Benoît Artige | La chambre antique du camérier

Entrons. Un panonceau annonce “la chambre antique du camérier” : on s’attendrait à une alcôve, un boudoir, mais c’est plutôt une salle du trône, une salle de bal ou de banquet (dans ce palais papal, toutes les proportions sont faussées ; il n’y a qu’à voir les cuisines, de quoi faire à manger pour un régiment ou un conclave). Et puis, c’est qui, c’est quoi, un camérier ? Le pendant masculin de la camériste (vous savez la craintive Irma qui suit la Castafiore comme son ombre) ? Quelqu’un qui garde la chambre ? Au sens propre ou au figuré ? Figaro ou Oblomov ?

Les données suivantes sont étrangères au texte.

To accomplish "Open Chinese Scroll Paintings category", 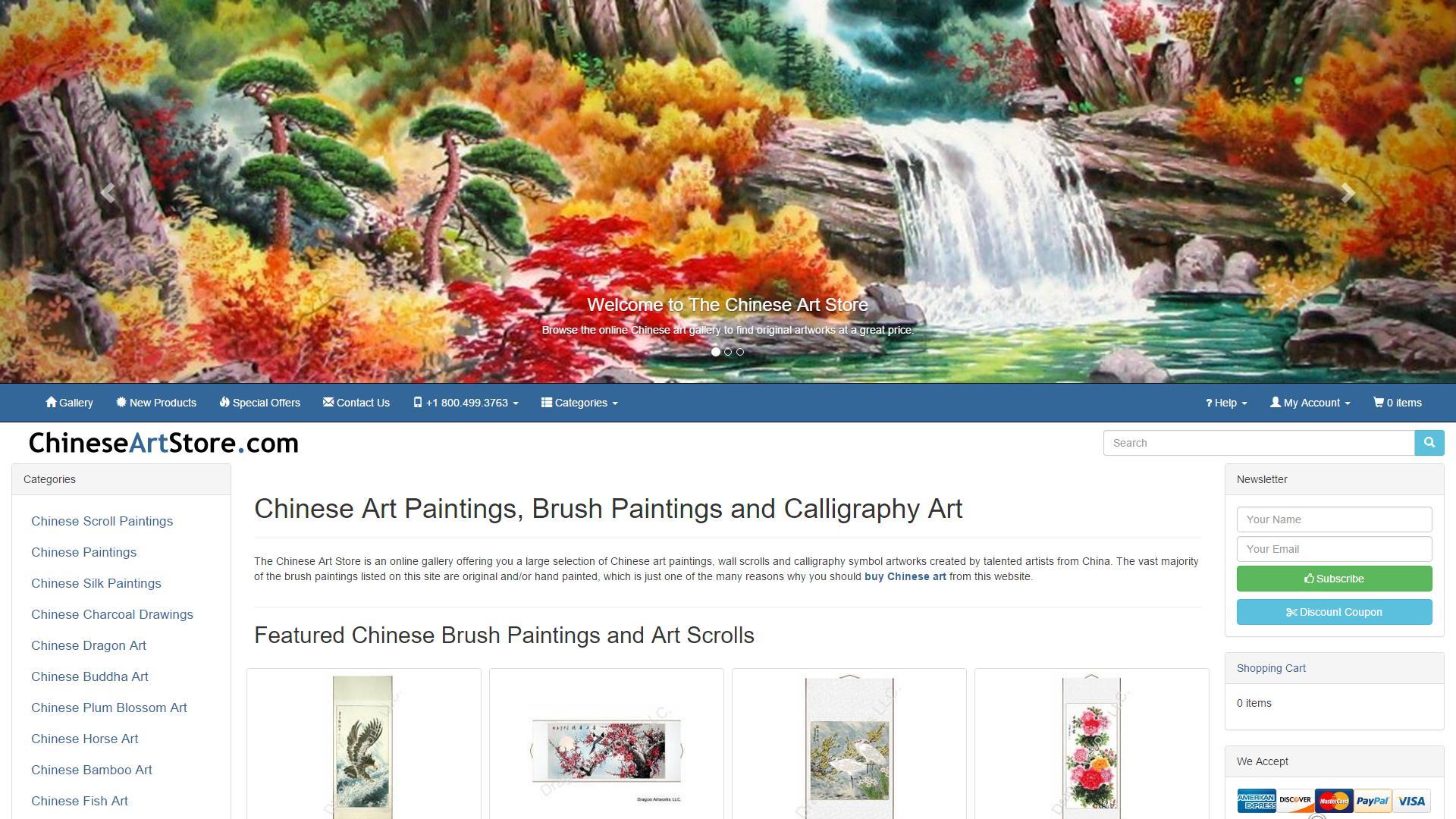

Nous voilà informés, mais pas plus avancés. Le panonceau précise : autrefois la chambre était divisée par des cloisons et y étaient conservés dans des coffres des trésors et des objets précieux. On a beau écarquiller les yeux, on ne voit ni restes de cloisons, ni coffres, ni lit. En revanche, les traces abondent, s’entremêlent et se recouvrent : murs tatoués, fresques à moitié effacées, portes condamnées, ouvertures désormais closes, pavés descellés et abandonnés au sol, trous, corniches – et ce plafond qui vaut, pour l’insomniaque, ciel sur le point d’être crevé par l’orage. Qui aurait envie de dormir dans une chambre pareille ? A moins de vouloir vivre une nuit peuplée de signes effrayants. Le camérier serait-il le seul animal à pouvoir se contenter en tout lieu d’un lit de fortune et y jouir d’un sommeil de plomb ?
Nous avançons avec la curiosité des profanateurs de nécropole, mais un cordon de sécurité nous retient : de toute façon, qu’y a-t-il à voir de plus que le vide de ce désastre composite ? Sur une vaste ouverture obturée, une main a gravé “LA PLACE” ; au-dessus d’une porte, elle aussi murée, une autre main a écrit : “DONNER”. Injonction que l’on complètera comme on veut, tout est à compléter ici, abandonné à la fortune des siècles – comme dans les songes, les images ne s’expliquent pas d’emblée, elles existent absolument. On pourrait y lire un gigantesque rébus qui serait une invitation à déposer nos rêves comme autant de pavés descellés, à imaginer ce qui se cache derrière les portes closes, à dessiner sur les hauteurs des murs des combinaisons de lignes folles.
Chambre forte et chambre d’échos, chambrée ou chambre à soi, camera obscura baignée de lumière, pièce de paradoxes : l’espace est vide, mais les images bouillonnent et faute de sens on cherche au plus profond de soi ce que ce trop de traces veut dire (serait-ce une leçon de l’antique ? Les chambres pompéiennes provoquent-elles le même émoi ?). On se risquerait presque à mettre un peu d’ordre dans tout ça et ses idées au clair, épousseter pour s’alléger du poids du temps ; arpenter la salle de long en large, fureter dans les coins, tout passer au peigne fin ; contempler ou ranger, contempler en rangeant (sagesse de philosophe ?). A force, on finirait par prendre la place vacante du camérier.